[[ Data records open ]]
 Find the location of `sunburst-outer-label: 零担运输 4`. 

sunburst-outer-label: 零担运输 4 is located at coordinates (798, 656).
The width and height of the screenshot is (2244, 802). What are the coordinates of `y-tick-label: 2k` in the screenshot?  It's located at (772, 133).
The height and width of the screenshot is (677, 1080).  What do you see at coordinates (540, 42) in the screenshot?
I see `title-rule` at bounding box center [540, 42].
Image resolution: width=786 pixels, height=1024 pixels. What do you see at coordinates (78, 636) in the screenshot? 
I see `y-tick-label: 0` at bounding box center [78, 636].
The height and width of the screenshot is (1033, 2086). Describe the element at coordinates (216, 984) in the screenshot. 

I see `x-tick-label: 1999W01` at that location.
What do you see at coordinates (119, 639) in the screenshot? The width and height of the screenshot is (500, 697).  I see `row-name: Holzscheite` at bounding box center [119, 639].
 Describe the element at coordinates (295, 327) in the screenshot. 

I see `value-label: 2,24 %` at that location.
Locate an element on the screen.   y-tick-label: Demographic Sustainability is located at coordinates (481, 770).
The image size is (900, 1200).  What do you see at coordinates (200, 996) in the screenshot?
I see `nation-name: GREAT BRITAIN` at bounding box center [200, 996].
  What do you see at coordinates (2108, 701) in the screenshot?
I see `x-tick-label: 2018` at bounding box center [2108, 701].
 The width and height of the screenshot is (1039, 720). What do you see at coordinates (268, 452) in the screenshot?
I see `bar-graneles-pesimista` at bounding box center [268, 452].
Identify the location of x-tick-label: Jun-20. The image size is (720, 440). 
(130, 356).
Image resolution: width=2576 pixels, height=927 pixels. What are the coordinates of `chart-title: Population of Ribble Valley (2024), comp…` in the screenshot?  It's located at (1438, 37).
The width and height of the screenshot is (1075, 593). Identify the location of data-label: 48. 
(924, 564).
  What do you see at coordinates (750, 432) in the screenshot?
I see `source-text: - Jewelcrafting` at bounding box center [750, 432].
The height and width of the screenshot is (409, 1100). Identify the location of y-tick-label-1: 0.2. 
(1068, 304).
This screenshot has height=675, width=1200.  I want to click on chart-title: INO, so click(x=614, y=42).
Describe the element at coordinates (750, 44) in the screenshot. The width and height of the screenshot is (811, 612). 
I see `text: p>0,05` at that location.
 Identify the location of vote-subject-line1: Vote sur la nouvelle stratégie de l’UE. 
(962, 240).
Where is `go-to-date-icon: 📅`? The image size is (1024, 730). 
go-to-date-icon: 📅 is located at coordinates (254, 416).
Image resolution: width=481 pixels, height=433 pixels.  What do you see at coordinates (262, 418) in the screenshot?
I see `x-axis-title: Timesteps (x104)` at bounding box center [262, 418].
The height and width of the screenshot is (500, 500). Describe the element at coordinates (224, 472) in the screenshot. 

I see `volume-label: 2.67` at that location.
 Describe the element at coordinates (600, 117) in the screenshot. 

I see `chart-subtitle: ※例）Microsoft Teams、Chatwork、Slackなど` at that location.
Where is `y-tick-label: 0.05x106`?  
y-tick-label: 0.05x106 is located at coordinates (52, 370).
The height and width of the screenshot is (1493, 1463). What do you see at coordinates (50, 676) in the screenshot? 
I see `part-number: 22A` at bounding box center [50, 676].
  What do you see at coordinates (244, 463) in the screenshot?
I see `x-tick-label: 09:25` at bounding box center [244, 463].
[[ Data records closed ]]
Write out all of the material above word for word.

 Find the location of `sunburst-outer-label: 零担运输 4`. 

sunburst-outer-label: 零担运输 4 is located at coordinates (798, 656).
The width and height of the screenshot is (2244, 802). What are the coordinates of `y-tick-label: 2k` in the screenshot?  It's located at (772, 133).
The height and width of the screenshot is (677, 1080).  What do you see at coordinates (540, 42) in the screenshot?
I see `title-rule` at bounding box center [540, 42].
Image resolution: width=786 pixels, height=1024 pixels. What do you see at coordinates (78, 636) in the screenshot? 
I see `y-tick-label: 0` at bounding box center [78, 636].
The height and width of the screenshot is (1033, 2086). Describe the element at coordinates (216, 984) in the screenshot. 

I see `x-tick-label: 1999W01` at that location.
What do you see at coordinates (119, 639) in the screenshot? The width and height of the screenshot is (500, 697).  I see `row-name: Holzscheite` at bounding box center [119, 639].
 Describe the element at coordinates (295, 327) in the screenshot. 

I see `value-label: 2,24 %` at that location.
Locate an element on the screen.   y-tick-label: Demographic Sustainability is located at coordinates (481, 770).
The image size is (900, 1200).  What do you see at coordinates (200, 996) in the screenshot?
I see `nation-name: GREAT BRITAIN` at bounding box center [200, 996].
  What do you see at coordinates (2108, 701) in the screenshot?
I see `x-tick-label: 2018` at bounding box center [2108, 701].
 The width and height of the screenshot is (1039, 720). What do you see at coordinates (268, 452) in the screenshot?
I see `bar-graneles-pesimista` at bounding box center [268, 452].
Identify the location of x-tick-label: Jun-20. The image size is (720, 440). 
(130, 356).
Image resolution: width=2576 pixels, height=927 pixels. What are the coordinates of `chart-title: Population of Ribble Valley (2024), comp…` in the screenshot?  It's located at (1438, 37).
The width and height of the screenshot is (1075, 593). Identify the location of data-label: 48. 
(924, 564).
  What do you see at coordinates (750, 432) in the screenshot?
I see `source-text: - Jewelcrafting` at bounding box center [750, 432].
The height and width of the screenshot is (409, 1100). Identify the location of y-tick-label-1: 0.2. 
(1068, 304).
This screenshot has height=675, width=1200.  I want to click on chart-title: INO, so click(x=614, y=42).
Describe the element at coordinates (750, 44) in the screenshot. The width and height of the screenshot is (811, 612). 
I see `text: p>0,05` at that location.
 Identify the location of vote-subject-line1: Vote sur la nouvelle stratégie de l’UE. 
(962, 240).
Where is `go-to-date-icon: 📅`? The image size is (1024, 730). 
go-to-date-icon: 📅 is located at coordinates (254, 416).
Image resolution: width=481 pixels, height=433 pixels.  What do you see at coordinates (262, 418) in the screenshot?
I see `x-axis-title: Timesteps (x104)` at bounding box center [262, 418].
The height and width of the screenshot is (500, 500). Describe the element at coordinates (224, 472) in the screenshot. 

I see `volume-label: 2.67` at that location.
 Describe the element at coordinates (600, 117) in the screenshot. 

I see `chart-subtitle: ※例）Microsoft Teams、Chatwork、Slackなど` at that location.
Where is `y-tick-label: 0.05x106`?  
y-tick-label: 0.05x106 is located at coordinates (52, 370).
The height and width of the screenshot is (1493, 1463). What do you see at coordinates (50, 676) in the screenshot? 
I see `part-number: 22A` at bounding box center [50, 676].
  What do you see at coordinates (244, 463) in the screenshot?
I see `x-tick-label: 09:25` at bounding box center [244, 463].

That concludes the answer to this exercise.